▶ Приведённый отрывок
○ ○ ○ ○ ○

Только наиболее терпимые из религий могут быть добровольно приняты нациями, совершенно чуждыми тем, кто эти религии создал; и даже тогда — лишь в дополнение к той религии, которой они уже обладают, но никогда в качестве замены ей. Этим и объясняется грандиозный успех древних буддистских миссионеров. Буддизм был поглощающей, но никогда не был замещающей силой — он включал чужие верования в свою колоссальную систему и давал им новое истолкование. Но такие религии, как ислам и западное христианство, всегда были религиями в высшей степени нетерпимыми, ничего в себя не вбиравшими и ревностно стремящимися полностью заменить собой всё и вся. Поэтому, чтобы внедрить христианство в какой-либо стране Востока, требуется разрушить не только местную веру, но также и местную общественную систему. А как показывают уроки истории, такого рода полное уничтожение осуществимо лишь силой, а в случае высокоорганизованного общества — только посредством самой грубой силы. И сила, бывшая главным инструментом христианской пропаганды в прошлом, по-прежнему стоит за спиной наших миссионеров. Только мы заменили — или делаем вид, что заменили, — разящую силу меча на власть денег и угрозы, которые время от времени приводим в исполнение — во имя коммерческих интересов и в подтверждение наших христианских обетов. Мы силой навязываем миссионеров Китаю, например, согласно условиям конвенции, к подписанию которой принудили его войной, обязуемся поддерживать их канонерками[133] и выбиваем огромные компенсации за жизни тех, кто поплатился ими за свое чрезмерное рвение. Таким образом, Китай регулярно выплачивает деньги «за кровь», и с каждым годом всё лучше понимает всю ценность того, что мы называем христианством.

○ ○ ○ ○ ○

▶ Исходные данные
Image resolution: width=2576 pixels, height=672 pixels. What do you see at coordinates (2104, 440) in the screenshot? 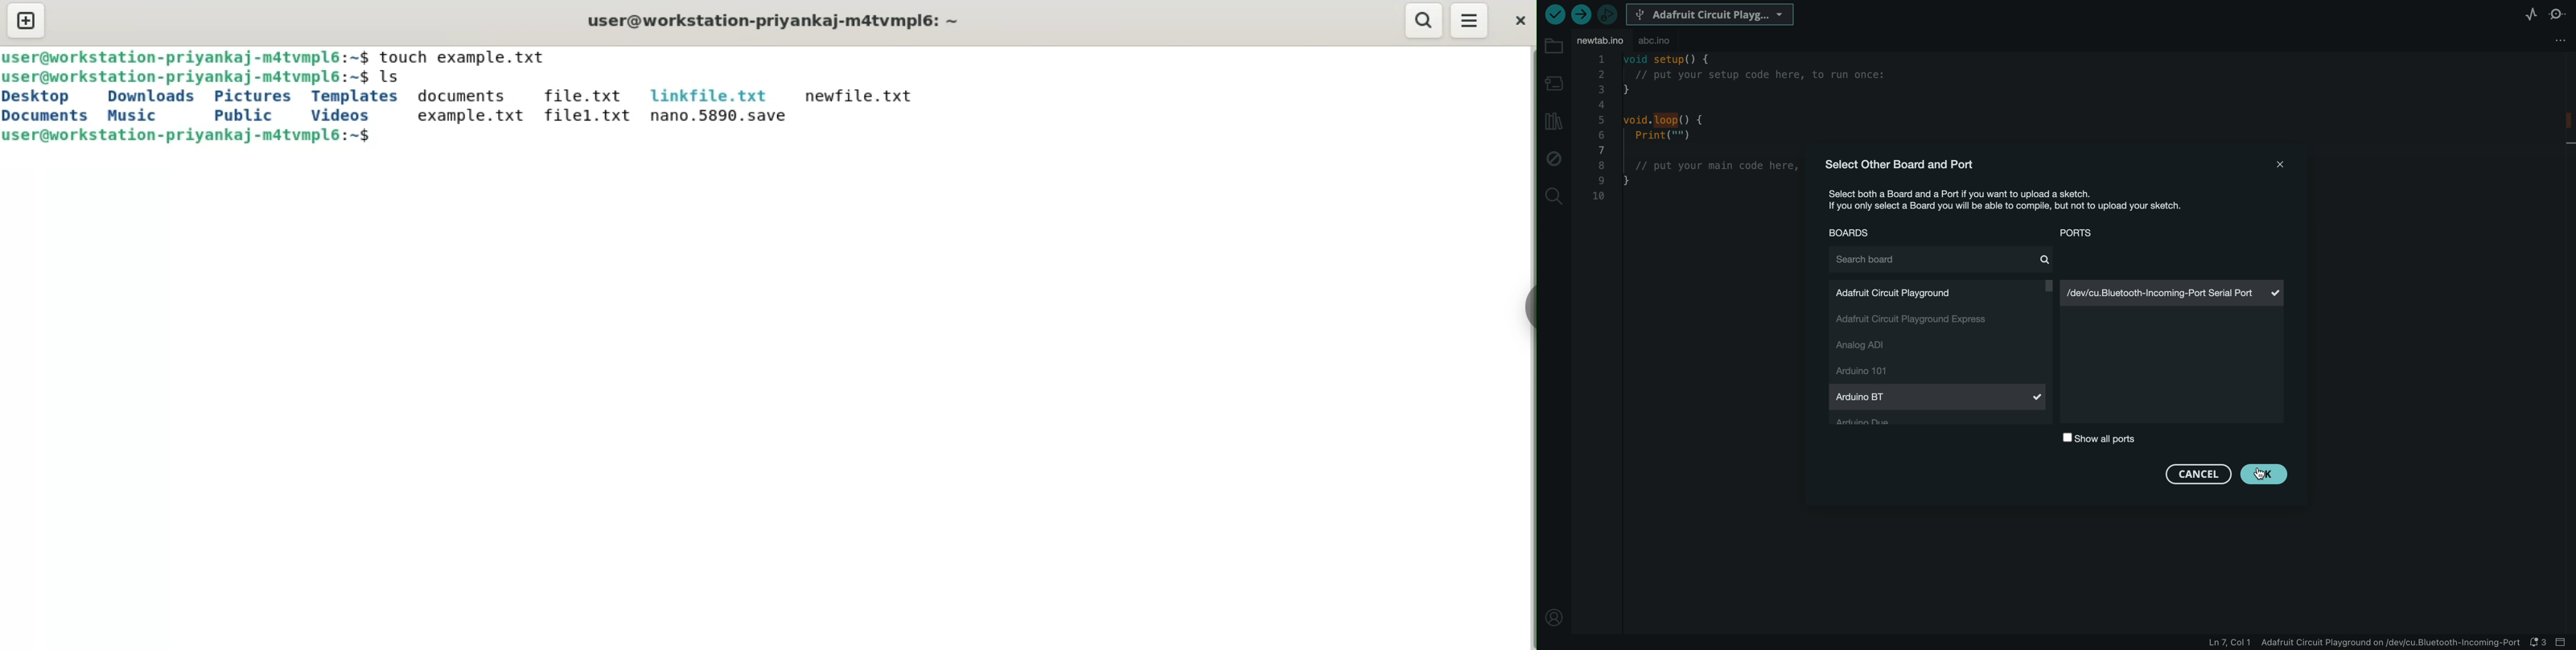
I see `show all` at bounding box center [2104, 440].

○ ○ ○ ○ ○

▶ Что сделать
Перескажите отрывок о религиях и миссионерах в двух предложениях.

▶ Ответ
Чужие народы добровольно принимают лишь терпимые религии вроде буддизма, и то как дополнение к своей вере, тогда как нетерпимые ислам и западное христианство стремятся полностью всё заменить, поэтому для внедрения христианства на Востоке приходится силой разрушать и местную веру, и общественную систему. Эта сила по-прежнему стоит за миссионерами, только меч сменили власть денег и угрозы: Китаю миссионеров навязывают по конвенции, подписанной под давлением войны, обещают поддержку канонерками и взыскивают с него огромные компенсации «за кровь».